> _DATASET EXCERPTS_
[Start of section]

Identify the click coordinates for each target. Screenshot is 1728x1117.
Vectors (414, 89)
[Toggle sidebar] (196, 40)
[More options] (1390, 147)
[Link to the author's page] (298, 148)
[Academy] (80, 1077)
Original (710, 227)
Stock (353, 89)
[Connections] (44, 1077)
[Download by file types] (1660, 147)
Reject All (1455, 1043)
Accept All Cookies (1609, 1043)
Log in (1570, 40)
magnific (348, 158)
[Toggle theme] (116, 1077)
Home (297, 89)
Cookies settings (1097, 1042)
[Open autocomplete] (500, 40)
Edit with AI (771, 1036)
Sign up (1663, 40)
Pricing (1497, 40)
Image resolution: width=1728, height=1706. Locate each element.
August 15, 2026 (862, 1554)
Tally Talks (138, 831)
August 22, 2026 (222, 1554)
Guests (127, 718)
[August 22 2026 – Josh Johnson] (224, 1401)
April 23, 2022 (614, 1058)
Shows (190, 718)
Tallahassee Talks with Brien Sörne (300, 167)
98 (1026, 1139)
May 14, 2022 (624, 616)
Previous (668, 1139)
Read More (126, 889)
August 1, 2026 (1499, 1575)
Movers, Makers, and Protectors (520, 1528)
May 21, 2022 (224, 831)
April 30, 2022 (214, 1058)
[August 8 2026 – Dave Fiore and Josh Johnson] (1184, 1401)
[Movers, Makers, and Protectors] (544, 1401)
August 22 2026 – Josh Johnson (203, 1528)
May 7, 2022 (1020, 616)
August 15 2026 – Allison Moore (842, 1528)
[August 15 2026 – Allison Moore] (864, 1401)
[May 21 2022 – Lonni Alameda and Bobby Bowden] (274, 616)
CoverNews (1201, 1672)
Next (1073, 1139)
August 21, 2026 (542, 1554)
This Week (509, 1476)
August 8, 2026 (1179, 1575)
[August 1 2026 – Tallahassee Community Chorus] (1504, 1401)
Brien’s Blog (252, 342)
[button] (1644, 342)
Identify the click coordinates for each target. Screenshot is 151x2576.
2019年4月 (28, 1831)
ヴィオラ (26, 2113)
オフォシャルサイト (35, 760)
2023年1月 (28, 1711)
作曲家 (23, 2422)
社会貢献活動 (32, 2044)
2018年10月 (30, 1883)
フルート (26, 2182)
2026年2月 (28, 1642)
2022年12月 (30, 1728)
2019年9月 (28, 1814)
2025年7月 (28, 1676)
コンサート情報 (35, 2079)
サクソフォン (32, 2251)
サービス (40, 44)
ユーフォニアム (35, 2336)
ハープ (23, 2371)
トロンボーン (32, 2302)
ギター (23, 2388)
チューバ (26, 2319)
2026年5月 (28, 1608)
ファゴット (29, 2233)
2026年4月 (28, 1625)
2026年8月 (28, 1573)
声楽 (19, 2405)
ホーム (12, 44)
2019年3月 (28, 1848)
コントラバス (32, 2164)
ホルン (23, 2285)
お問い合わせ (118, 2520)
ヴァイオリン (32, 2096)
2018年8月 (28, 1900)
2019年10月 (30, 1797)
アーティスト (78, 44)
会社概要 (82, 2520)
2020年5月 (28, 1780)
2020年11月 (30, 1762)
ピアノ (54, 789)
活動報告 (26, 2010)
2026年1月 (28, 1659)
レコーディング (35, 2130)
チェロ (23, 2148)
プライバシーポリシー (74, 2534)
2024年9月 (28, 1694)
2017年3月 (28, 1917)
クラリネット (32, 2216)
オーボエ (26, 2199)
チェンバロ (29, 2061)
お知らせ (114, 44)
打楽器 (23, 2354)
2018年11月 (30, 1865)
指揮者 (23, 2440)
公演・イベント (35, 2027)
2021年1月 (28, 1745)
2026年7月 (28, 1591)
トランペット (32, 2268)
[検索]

[End of section]

> _WORK REQUEST_
With the line holding "[August 22 2026 – Josh Johnson] (224, 1401)" as the first and the line holding "社会貢献活動 (32, 2044)" as the last, set down that range of the entries above exactly, and nothing else.

> _TASK RESULT_
[August 22 2026 – Josh Johnson] (224, 1401)
April 23, 2022 (614, 1058)
Shows (190, 718)
Tallahassee Talks with Brien Sörne (300, 167)
98 (1026, 1139)
May 14, 2022 (624, 616)
Previous (668, 1139)
Read More (126, 889)
August 1, 2026 (1499, 1575)
Movers, Makers, and Protectors (520, 1528)
May 21, 2022 (224, 831)
April 30, 2022 (214, 1058)
[August 8 2026 – Dave Fiore and Josh Johnson] (1184, 1401)
[Movers, Makers, and Protectors] (544, 1401)
August 22 2026 – Josh Johnson (203, 1528)
May 7, 2022 (1020, 616)
August 15 2026 – Allison Moore (842, 1528)
[August 15 2026 – Allison Moore] (864, 1401)
[May 21 2022 – Lonni Alameda and Bobby Bowden] (274, 616)
CoverNews (1201, 1672)
Next (1073, 1139)
August 21, 2026 (542, 1554)
This Week (509, 1476)
August 8, 2026 (1179, 1575)
[August 1 2026 – Tallahassee Community Chorus] (1504, 1401)
Brien’s Blog (252, 342)
[button] (1644, 342)
Identify the click coordinates for each target. Screenshot is 151x2576.
2019年4月 (28, 1831)
ヴィオラ (26, 2113)
オフォシャルサイト (35, 760)
2023年1月 (28, 1711)
作曲家 (23, 2422)
社会貢献活動 (32, 2044)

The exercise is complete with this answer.